My parents migrated from Oklahoma to California in the summer of 1935. They came with everything they owned and five children loaded on an old 1920 something pickup truck. They worked as they went and bartered with things they had for things they needed. They had left the farm in the midst of the great depression and the Oklahoma dust bowl. They came and worked in the fields of California, the not so kind word for them was Okie and the less kind word was fruit tramp. My parents were proud, hard working people not used to handouts and refusing to take any. When they got to Pasadena, daddy got a job with the WPA, which was a government program to put people to work building the infrastructure of many towns and cities. You can still see plaques on some corner sidwalks marked with a government seal and the letters WPA on them. I don't remember these times because I was born a year and a half after they got to California.

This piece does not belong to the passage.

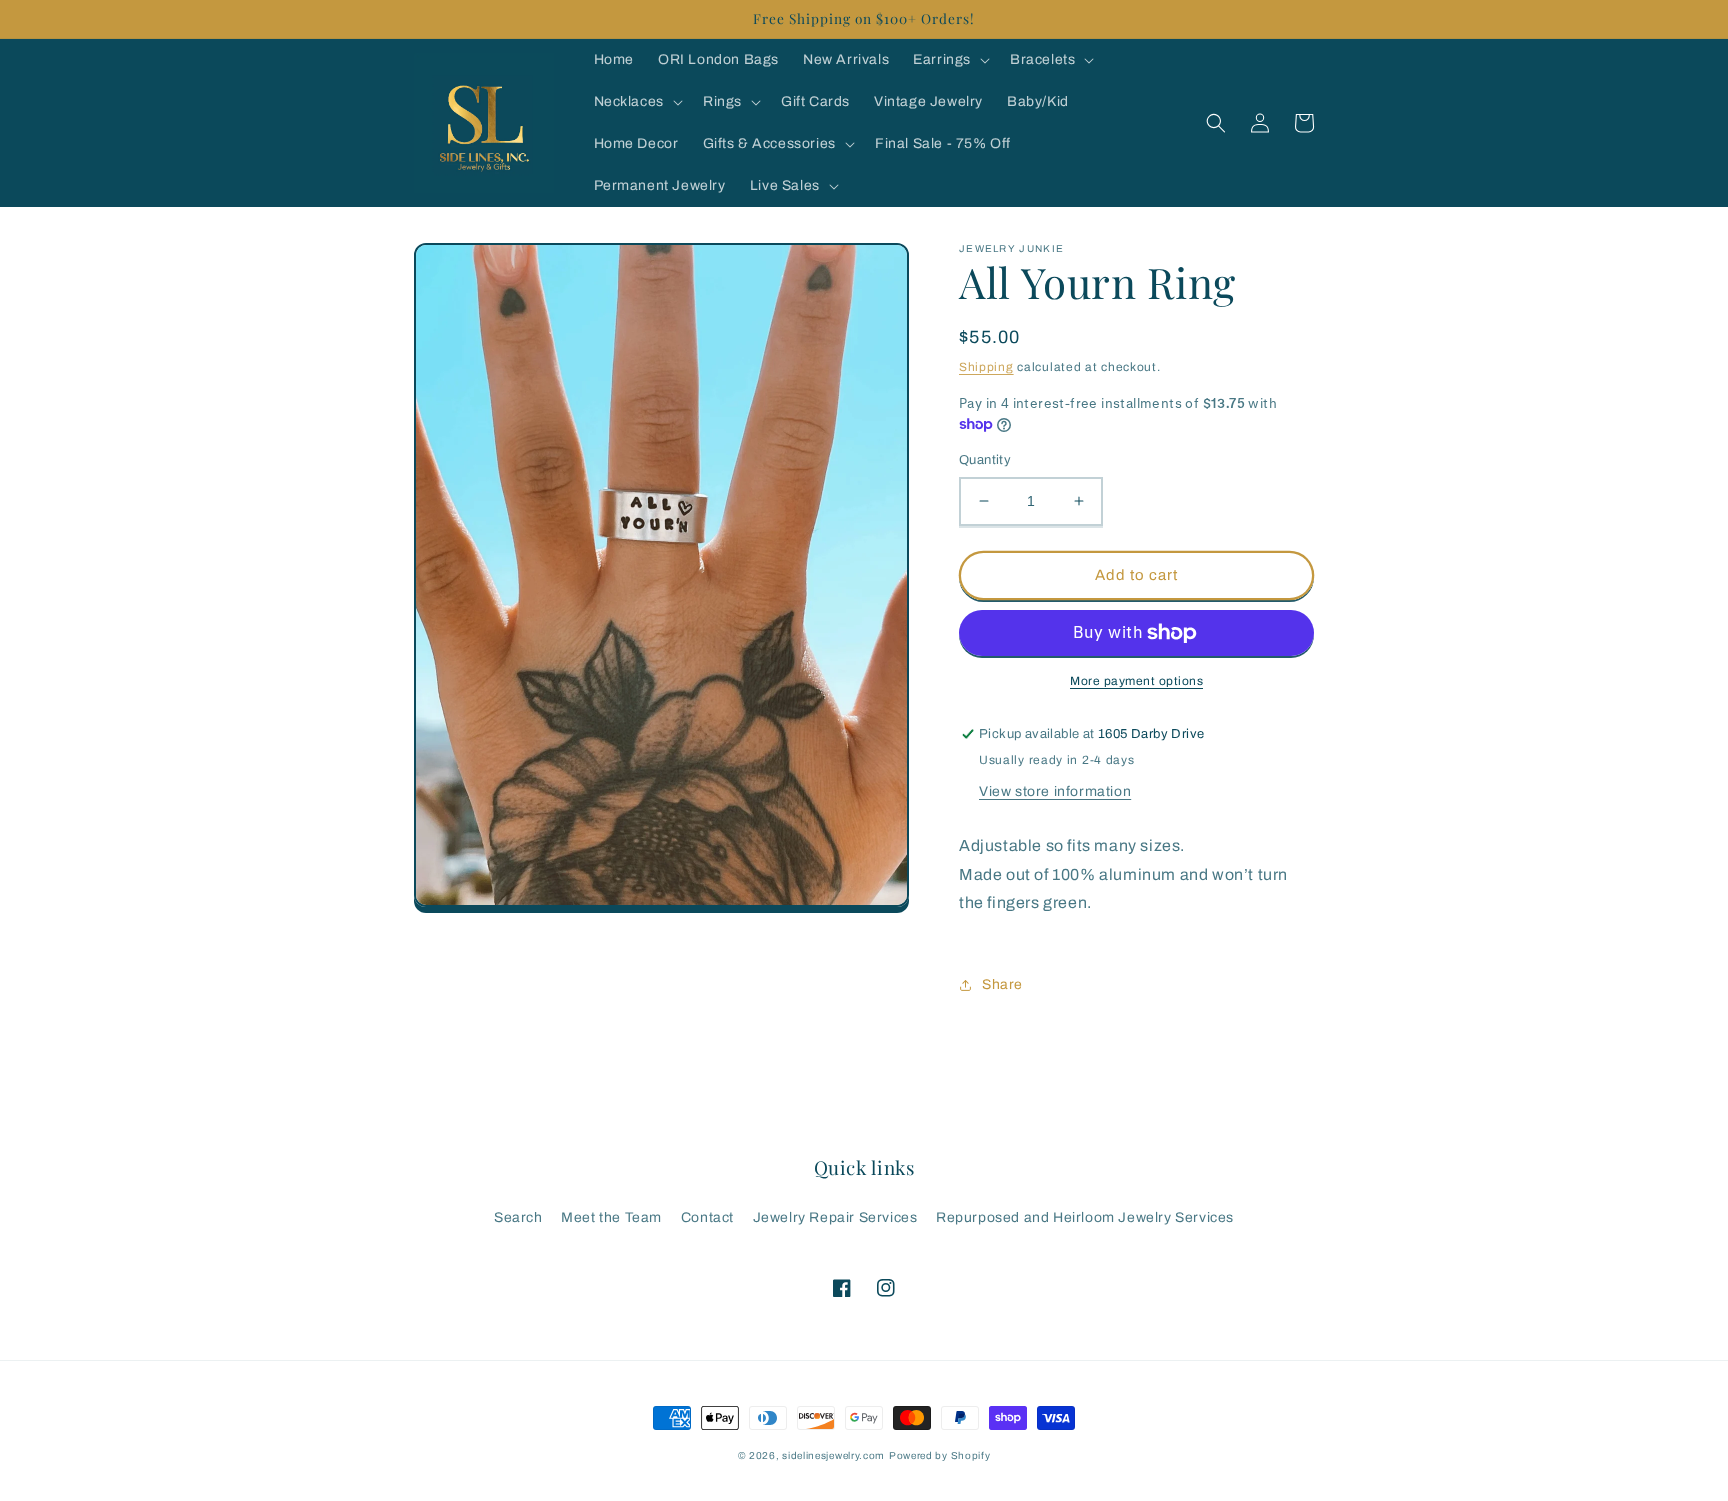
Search (518, 1217)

The history that I lived and remember first hand is when our country was in the midst of World War II. Both of my brothers were over seas, Joe in Europe and Charley in Asia. Things here at home were less then wonderful. I remember rationing, you couldn't just go buy a bag of sugar or a pair of shoes. You had to have rationing stamps for those items. Everything was going into the war effort. The people at home only got a limited amount of those things that were also needed for our armed forces. They came first and we were, at least in our home, content with that. We were patriotic (I still am). My sister, Geneva and I took our dimes to school and bought stamps that we pasted in a book. When the book was full we would redeem the book for a US Savings Bond, at that time referred to as War Bonds. Even the children in grade school were proud to do their part. I remember washing out tin cans, cutting the bottom out of them, crushing them and putting them in a box along with foil we had taken off gum wrappers and cigarette packs. These were set out at the curb for the Boy Scouts to pick up along with the newspapers . You see, your generation didn't start the recycle thing. It was in full swing in the 40's, we even saved and recycled string. Don't ask me what they used old string for. But, we all did what the government asked us to do for the war effort.